:: WHAT YOU SHOULD DO ::
Copy the following material word for word, starting with the line that contains "Where should I click to: Click the 外语类保送生" and going on through the line that contains "Action: 565,390".

:: DATA SUPPLIED ::
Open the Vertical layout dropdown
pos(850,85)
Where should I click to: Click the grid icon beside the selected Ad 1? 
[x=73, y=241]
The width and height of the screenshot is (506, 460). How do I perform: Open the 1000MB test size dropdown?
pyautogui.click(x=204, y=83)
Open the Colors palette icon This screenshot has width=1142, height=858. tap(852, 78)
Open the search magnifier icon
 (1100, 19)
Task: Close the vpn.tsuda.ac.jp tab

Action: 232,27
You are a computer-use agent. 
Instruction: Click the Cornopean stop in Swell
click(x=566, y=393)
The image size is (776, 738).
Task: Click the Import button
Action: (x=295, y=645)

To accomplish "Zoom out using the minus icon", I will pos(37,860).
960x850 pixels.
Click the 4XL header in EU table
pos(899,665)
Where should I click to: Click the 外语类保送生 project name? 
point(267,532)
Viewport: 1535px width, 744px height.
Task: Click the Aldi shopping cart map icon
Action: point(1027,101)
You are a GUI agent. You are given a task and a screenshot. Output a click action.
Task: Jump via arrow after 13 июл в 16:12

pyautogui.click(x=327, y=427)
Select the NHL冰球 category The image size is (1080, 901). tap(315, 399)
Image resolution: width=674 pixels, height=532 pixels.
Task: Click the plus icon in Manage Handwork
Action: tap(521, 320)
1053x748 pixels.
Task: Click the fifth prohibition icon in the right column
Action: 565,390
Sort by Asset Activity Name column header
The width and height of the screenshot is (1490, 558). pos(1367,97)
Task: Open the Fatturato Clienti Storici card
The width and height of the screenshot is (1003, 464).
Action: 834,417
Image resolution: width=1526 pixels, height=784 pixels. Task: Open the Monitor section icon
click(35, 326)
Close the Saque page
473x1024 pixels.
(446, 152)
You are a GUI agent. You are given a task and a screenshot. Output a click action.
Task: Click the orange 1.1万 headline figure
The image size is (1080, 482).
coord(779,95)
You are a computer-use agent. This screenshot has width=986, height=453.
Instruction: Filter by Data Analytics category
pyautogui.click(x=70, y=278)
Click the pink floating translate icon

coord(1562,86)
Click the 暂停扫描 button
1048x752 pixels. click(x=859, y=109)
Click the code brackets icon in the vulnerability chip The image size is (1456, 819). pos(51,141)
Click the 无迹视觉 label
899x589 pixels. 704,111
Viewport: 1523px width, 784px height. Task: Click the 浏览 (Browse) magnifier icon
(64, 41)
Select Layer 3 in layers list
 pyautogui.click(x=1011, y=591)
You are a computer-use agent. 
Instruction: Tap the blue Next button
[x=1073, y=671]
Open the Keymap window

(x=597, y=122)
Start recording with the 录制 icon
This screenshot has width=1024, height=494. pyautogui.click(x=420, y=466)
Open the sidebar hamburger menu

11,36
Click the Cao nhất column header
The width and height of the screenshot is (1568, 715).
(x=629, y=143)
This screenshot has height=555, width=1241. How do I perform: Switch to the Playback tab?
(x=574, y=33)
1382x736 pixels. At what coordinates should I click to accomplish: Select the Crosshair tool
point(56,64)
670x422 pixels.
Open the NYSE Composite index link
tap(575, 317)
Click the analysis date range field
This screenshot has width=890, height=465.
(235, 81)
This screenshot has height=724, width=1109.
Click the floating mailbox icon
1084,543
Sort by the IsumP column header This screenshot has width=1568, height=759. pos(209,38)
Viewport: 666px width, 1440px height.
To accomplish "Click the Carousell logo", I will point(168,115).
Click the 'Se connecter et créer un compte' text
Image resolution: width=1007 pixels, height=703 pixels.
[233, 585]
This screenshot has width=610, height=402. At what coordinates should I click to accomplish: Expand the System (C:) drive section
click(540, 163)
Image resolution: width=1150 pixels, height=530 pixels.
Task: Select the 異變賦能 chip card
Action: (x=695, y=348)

:: SOLUTION TO THIS TASK ::
Where should I click to: Click the 外语类保送生 project name? 
point(267,532)
Viewport: 1535px width, 744px height.
Task: Click the Aldi shopping cart map icon
Action: point(1027,101)
You are a GUI agent. You are given a task and a screenshot. Output a click action.
Task: Jump via arrow after 13 июл в 16:12

pyautogui.click(x=327, y=427)
Select the NHL冰球 category The image size is (1080, 901). tap(315, 399)
Image resolution: width=674 pixels, height=532 pixels.
Task: Click the plus icon in Manage Handwork
Action: tap(521, 320)
1053x748 pixels.
Task: Click the fifth prohibition icon in the right column
Action: 565,390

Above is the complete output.